Honor `DAP-Auth-Token` or `Authorization: Bearer` #1306

tgeoghegan · 2023-04-27T00:08:41Z

When acting as an HTTP server (i.e., helpers handling aggregation job or aggregate share messages, or leaders handling collection requests), Janus will now check for the authentication token in the more standard Authorization: Bearer <token> format defined in RFC 6750, as it already does in the aggregator API. If that header is absent, it falls back to checking DAP-Auth-Token for compatibility with existing peers. Nothing changes about the format or handling of the authentication token itself, which remains an opaque blob o' bytes.

Part of #472

divergentdave · 2023-04-27T16:37:26Z

core/src/task.rs

+        Ok(format!(
+            "Bearer {}",
+            str::from_utf8(self.as_ref())
+                .context("failed to covert authentication token to UTF-8")?


We should update aggregator_core/src/task.rs:<Task as TryFrom<SerializedTask>>::try_from() to check that authentication tokens are valid UTF-8. Currently it only checks that they are valid HTTP header values. (alternately, we could construct a Vec<u8> here)

I'm now taking a look at the places where we generate and store auth tokens across the aggregator API and the Janus API and TBH it's a bit of a mess of (unintentional?) double-base64-encoding. I'm going to take a beat to try to untangle this and separate what an auth token is (opaque blob of bytes) vs. how it's represented for transport via HTTP headers or k8s secrets or YAML or environment variables.

My understanding of AuthenticationToken was that it stored the token bytes directly, rather than an additionally-encoded form of the token.

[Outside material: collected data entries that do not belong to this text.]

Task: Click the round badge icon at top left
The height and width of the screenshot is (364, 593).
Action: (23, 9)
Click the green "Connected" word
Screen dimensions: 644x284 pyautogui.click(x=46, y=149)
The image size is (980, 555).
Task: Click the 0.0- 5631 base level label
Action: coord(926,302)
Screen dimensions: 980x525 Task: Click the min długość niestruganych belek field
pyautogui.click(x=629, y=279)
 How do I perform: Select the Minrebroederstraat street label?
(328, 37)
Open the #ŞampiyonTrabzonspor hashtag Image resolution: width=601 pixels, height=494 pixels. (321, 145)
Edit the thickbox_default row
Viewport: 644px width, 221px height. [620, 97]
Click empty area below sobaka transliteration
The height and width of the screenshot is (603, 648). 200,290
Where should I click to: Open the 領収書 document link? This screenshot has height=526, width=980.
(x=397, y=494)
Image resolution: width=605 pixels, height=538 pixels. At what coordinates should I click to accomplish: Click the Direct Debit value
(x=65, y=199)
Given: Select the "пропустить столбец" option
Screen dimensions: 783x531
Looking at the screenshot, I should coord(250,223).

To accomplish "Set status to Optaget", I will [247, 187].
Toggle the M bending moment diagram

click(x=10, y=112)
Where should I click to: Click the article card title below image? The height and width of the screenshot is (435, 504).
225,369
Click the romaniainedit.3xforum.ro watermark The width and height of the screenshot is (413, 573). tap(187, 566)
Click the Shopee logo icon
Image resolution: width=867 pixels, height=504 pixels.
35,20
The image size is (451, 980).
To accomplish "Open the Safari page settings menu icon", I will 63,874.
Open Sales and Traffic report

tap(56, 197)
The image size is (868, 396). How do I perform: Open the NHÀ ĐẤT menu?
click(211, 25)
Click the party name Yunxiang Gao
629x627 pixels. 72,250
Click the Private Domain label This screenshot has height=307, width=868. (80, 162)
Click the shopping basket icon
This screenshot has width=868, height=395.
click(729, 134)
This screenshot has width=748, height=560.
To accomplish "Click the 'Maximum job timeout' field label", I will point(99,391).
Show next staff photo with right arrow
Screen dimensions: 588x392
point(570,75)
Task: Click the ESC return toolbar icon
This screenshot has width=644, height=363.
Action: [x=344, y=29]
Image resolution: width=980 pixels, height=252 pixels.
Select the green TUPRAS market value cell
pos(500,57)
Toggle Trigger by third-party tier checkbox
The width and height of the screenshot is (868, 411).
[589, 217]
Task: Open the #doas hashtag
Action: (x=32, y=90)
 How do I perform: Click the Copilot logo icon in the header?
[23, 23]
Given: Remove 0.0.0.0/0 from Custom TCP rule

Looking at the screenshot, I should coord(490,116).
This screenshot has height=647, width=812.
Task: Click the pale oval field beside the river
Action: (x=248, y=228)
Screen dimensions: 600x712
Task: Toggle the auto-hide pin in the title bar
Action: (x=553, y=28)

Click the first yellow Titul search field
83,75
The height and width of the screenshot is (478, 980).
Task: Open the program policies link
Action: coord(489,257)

The reason I have this understanding is that the code that reads authentication tokens out of the DB places the bytes it reads directly into an AuthenticationToken with no further encoding/decoding, and there is no good reason for the DB to store an encoded form of the token.

For that reason, I think we want to base64-encode here.

Yes, I agree, and symmetrically, extract_bearer_token must base64 decode, since this particular layer of base64 encoding is a detail of how we transport the token in the context of an authorization: Bearer header.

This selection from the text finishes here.